#### ARTICLE
EC2 - Hardware Failure

In some cases, Amazon will notice their hardware is in a degraded state and tell you to get off of it (stop and start your instance) by a certain date or it will be stopped automatically.

In some cases, there will be no warning and it will just stop. Or not enter STOP state, and simply become unreachable. It may or may not reboot after they take care of it. Sometimes, there will be an apology mail after the fact.

I have yet to have an EBS volume fail on me (I've had many instance go weird, but not volumes), but still plan for that. I don't know what that looks like.

Setting an alarm for the Reachability status check failing is your best bet.


AWS is unlikely to restart your instance. They give you all the tools to monitor and restart instances so they leave it to you. They may email you if you need to do something. If you stop then start your instance it will move to new hardware, but a restart will not move it to new hardware. Restarts of my Amazon Linux instance typically take a minute or so.

#### RECORDED INFORMATION
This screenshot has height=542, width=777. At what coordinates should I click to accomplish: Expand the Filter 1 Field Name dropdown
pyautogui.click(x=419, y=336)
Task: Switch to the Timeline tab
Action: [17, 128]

#### THINGS TO DO
1. Could you print the passage of the EC2 hardware failure thread between "In some cases, there" and "after the fact.", inclusive?
2. In the EC2 hardware failure thread, setting an alarm for what is called your best bet?

#### RESPONSES PER TASK
1.
In some cases, there will be no warning and it will just stop. Or not enter STOP state, and simply become unreachable. It may or may not reboot after they take care of it. Sometimes, there will be an apology mail after the fact.

2. For the Reachability status check failing.